Creating teams in Microsoft Teams from SharePoint
So far we’ve learned that:
SharePoint is a:
- Place to store and manage documents.
Microsoft Teams is a:
- Tools for video conferencing and chats, and
- Productivity platform.
- Every team has its own SharePoint site
Most of the time, we simply create a new team and use the SharePoint site connected to it to store team files and other documentation. However, you can also create a new team from a SharePoint site. This solution suits organizations that deal with a lot of documentation and need a reliable and a secure place to store all those files. They can have multiple SharePoint sites for storing documentation around different scenarios.
But eventually they might also need to work on that documentation collectively through instant messaging, calls, scheduling meetings, approving the changes and more.
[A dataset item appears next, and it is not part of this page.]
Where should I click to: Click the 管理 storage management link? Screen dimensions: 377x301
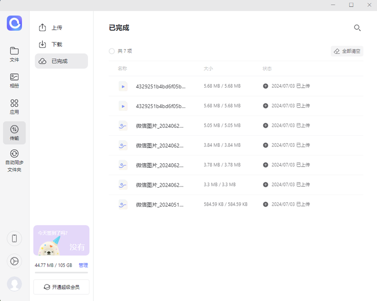point(84,265)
The first part is SharePoint’s “expertise” and the second one is Microsoft Teams’ role. Examples of such organizations include legal offices, procurement departments, companies dealing with logistics, accounting and/or auditing companies, etc.
How to create teams from SharePoint
Now, onto how to actually do the integration. Go to your SharePoint account and on the bottom left corner you’ll see Add real-time chat with Microsoft Teams’ logo on it – click Add Microsoft Teams.
You will see a window on the right side of the page that outlines the benefits of Microsoft Teams. Click Continue and then Add Teams.
Once the integration is complete, you will see Teams in the menu on the left side of SharePoint. When you click on it, the platform will redirect you to the team created for that particular SharePoint site. The first time you do it, a request will be sent to the team owner to accept you.
You can always use the two platforms separately or just the one, but when you combine them together, you get the best of both. The integration takes less than 5 five steps, and it doesn’t take any additional resources from you, so give it a try!